**Task prompt**
Look through the entries that follow and return each line that has the string "size".

--- Supplied data Enclosed Below ---

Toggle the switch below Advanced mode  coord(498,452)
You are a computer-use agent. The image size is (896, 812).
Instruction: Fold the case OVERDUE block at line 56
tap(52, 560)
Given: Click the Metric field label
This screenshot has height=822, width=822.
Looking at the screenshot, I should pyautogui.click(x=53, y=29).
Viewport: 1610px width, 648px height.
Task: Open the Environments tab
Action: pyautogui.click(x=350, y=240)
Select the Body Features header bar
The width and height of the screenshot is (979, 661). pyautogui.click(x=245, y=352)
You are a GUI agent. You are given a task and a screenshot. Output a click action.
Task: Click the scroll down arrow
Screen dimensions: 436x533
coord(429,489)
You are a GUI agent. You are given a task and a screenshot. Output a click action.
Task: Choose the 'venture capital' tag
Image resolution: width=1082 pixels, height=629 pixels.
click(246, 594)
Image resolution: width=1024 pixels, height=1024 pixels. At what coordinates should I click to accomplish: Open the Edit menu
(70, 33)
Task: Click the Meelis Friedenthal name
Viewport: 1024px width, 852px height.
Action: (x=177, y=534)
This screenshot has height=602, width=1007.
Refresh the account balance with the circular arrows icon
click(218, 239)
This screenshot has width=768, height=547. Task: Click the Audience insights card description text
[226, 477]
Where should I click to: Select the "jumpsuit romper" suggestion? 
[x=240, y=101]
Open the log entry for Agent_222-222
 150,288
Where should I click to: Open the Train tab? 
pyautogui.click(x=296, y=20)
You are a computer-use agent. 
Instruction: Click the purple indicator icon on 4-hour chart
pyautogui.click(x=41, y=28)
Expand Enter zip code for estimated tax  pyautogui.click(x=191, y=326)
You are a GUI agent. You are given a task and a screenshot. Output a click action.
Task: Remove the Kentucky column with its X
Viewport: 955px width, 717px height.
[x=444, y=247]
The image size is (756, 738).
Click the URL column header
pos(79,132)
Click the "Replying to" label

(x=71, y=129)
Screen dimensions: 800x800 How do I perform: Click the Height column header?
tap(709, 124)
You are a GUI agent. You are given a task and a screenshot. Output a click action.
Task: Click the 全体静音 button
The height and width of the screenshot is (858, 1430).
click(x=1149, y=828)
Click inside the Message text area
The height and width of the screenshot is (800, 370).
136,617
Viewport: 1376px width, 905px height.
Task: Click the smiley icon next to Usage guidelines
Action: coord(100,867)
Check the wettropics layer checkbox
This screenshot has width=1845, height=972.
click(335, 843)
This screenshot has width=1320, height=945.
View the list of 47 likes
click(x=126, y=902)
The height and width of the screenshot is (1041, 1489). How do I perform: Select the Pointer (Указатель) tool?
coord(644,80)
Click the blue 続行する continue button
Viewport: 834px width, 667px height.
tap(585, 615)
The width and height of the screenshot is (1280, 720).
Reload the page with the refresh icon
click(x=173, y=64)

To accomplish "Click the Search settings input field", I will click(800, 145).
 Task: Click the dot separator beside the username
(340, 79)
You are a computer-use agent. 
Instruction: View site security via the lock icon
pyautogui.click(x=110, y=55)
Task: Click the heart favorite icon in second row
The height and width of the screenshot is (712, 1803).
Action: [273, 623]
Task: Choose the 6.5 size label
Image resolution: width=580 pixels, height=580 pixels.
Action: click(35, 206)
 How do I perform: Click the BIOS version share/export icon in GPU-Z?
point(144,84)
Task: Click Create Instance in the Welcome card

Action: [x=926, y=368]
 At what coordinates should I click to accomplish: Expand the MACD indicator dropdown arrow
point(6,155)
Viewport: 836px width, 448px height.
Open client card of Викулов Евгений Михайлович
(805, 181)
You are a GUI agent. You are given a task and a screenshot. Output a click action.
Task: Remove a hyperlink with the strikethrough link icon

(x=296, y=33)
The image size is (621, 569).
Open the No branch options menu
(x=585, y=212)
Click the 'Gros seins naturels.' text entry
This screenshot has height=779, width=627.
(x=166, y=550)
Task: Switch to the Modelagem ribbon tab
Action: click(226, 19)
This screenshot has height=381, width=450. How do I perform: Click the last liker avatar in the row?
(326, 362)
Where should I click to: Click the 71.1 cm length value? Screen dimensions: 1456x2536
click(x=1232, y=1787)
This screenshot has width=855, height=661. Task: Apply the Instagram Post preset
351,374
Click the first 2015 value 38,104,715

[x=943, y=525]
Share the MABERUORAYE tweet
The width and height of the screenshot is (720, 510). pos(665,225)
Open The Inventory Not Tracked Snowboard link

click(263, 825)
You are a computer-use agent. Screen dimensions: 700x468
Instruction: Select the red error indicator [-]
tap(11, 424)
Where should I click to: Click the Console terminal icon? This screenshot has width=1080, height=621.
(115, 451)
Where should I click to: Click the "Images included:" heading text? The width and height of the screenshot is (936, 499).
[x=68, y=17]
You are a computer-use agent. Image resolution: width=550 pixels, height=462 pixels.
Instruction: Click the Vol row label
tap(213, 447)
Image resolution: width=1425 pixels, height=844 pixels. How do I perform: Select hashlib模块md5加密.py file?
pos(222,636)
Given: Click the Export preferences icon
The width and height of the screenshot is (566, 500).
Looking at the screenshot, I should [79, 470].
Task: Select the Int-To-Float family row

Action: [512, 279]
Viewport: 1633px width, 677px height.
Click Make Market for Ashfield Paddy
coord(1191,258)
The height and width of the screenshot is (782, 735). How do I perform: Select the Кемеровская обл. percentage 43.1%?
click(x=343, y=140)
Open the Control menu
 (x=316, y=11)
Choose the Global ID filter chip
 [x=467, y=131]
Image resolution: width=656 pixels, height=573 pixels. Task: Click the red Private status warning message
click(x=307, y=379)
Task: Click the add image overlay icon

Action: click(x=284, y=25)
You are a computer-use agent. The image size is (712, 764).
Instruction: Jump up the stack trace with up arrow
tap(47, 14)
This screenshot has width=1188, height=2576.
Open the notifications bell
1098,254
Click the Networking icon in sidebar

--- End of Enclosed Supplied data ---

**Task answer**
You are a computer-use agent. The image size is (896, 812).
The image size is (756, 738).
Task: Choose the 6.5 size label
The image size is (621, 569).
You are a computer-use agent. The image size is (712, 764).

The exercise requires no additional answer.